■ INSTRUCTIONS FOR THE TASK ■
Render every line of the records below as a JSON list of strings, one string per line, and leave out the blank lines.

■ DATA SUPPLIED ■
---+---

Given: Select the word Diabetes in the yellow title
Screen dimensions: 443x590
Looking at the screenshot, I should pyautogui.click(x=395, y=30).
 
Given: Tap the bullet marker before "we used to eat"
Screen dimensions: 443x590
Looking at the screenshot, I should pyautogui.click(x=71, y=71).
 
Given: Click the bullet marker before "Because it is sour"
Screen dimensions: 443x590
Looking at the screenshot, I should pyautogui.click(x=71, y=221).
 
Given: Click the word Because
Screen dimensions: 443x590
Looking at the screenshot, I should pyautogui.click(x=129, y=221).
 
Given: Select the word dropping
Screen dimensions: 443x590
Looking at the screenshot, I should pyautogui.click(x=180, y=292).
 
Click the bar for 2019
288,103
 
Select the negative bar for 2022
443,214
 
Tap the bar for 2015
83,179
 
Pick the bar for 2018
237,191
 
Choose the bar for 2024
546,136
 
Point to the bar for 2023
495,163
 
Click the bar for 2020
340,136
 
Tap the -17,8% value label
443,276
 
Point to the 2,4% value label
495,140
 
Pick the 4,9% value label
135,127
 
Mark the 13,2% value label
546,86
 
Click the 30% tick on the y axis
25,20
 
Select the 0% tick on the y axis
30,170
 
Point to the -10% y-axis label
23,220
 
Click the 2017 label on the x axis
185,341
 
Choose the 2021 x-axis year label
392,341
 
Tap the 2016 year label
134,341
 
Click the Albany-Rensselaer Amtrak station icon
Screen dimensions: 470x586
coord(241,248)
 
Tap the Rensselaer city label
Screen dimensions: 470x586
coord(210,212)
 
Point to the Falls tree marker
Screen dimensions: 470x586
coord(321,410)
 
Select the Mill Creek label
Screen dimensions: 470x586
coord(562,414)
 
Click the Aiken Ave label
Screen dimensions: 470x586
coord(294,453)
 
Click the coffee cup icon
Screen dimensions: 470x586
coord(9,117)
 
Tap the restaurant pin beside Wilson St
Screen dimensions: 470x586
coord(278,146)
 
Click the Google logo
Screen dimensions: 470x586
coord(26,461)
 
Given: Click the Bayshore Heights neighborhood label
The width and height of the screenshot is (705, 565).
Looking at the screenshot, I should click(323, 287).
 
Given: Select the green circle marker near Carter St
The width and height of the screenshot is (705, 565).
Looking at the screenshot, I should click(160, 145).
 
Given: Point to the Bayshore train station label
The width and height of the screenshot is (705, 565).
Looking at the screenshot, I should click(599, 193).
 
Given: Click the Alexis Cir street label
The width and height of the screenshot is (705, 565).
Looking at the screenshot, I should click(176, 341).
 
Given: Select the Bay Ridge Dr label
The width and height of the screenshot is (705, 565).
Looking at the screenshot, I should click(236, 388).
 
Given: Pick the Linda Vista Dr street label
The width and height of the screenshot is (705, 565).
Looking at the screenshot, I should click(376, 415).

---+---

■ ANSWER TO THIS PROBLEM ■
[
  "Given: Select the word Diabetes in the yellow title",
  "Screen dimensions: 443x590",
  "Looking at the screenshot, I should pyautogui.click(x=395, y=30).",
  "Given: Tap the bullet marker before \"we used to eat\"",
  "Screen dimensions: 443x590",
  "Looking at the screenshot, I should pyautogui.click(x=71, y=71).",
  "Given: Click the bullet marker before \"Because it is sour\"",
  "Screen dimensions: 443x590",
  "Looking at the screenshot, I should pyautogui.click(x=71, y=221).",
  "Given: Click the word Because",
  "Screen dimensions: 443x590",
  "Looking at the screenshot, I should pyautogui.click(x=129, y=221).",
  "Given: Select the word dropping",
  "Screen dimensions: 443x590",
  "Looking at the screenshot, I should pyautogui.click(x=180, y=292).",
  "Click the bar for 2019",
  "288,103",
  "Select the negative bar for 2022",
  "443,214",
  "Tap the bar for 2015",
  "83,179",
  "Pick the bar for 2018",
  "237,191",
  "Choose the bar for 2024",
  "546,136",
  "Point to the bar for 2023",
  "495,163",
  "Click the bar for 2020",
  "340,136",
  "Tap the -17,8% value label",
  "443,276",
  "Point to the 2,4% value label",
  "495,140",
  "Pick the 4,9% value label",
  "135,127",
  "Mark the 13,2% value label",
  "546,86",
  "Click the 30% tick on the y axis",
  "25,20",
  "Select the 0% tick on the y axis",
  "30,170",
  "Point to the -10% y-axis label",
  "23,220",
  "Click the 2017 label on the x axis",
  "185,341",
  "Choose the 2021 x-axis year label",
  "392,341",
  "Tap the 2016 year label",
  "134,341",
  "Click the Albany-Rensselaer Amtrak station icon",
  "Screen dimensions: 470x586",
  "coord(241,248)",
  "Tap the Rensselaer city label",
  "Screen dimensions: 470x586",
  "coord(210,212)",
  "Point to the Falls tree marker",
  "Screen dimensions: 470x586",
  "coord(321,410)",
  "Select the Mill Creek label",
  "Screen dimensions: 470x586",
  "coord(562,414)",
  "Click the Aiken Ave label",
  "Screen dimensions: 470x586",
  "coord(294,453)",
  "Click the coffee cup icon",
  "Screen dimensions: 470x586",
  "coord(9,117)",
  "Tap the restaurant pin beside Wilson St",
  "Screen dimensions: 470x586",
  "coord(278,146)",
  "Click the Google logo",
  "Screen dimensions: 470x586",
  "coord(26,461)",
  "Given: Click the Bayshore Heights neighborhood label",
  "The width and height of the screenshot is (705, 565).",
  "Looking at the screenshot, I should click(323, 287).",
  "Given: Select the green circle marker near Carter St",
  "The width and height of the screenshot is (705, 565).",
  "Looking at the screenshot, I should click(160, 145).",
  "Given: Point to the Bayshore train station label",
  "The width and height of the screenshot is (705, 565).",
  "Looking at the screenshot, I should click(599, 193).",
  "Given: Click the Alexis Cir street label",
  "The width and height of the screenshot is (705, 565).",
  "Looking at the screenshot, I should click(176, 341).",
  "Given: Select the Bay Ridge Dr label",
  "The width and height of the screenshot is (705, 565).",
  "Looking at the screenshot, I should click(236, 388).",
  "Given: Pick the Linda Vista Dr street label",
  "The width and height of the screenshot is (705, 565).",
  "Looking at the screenshot, I should click(376, 415)."
]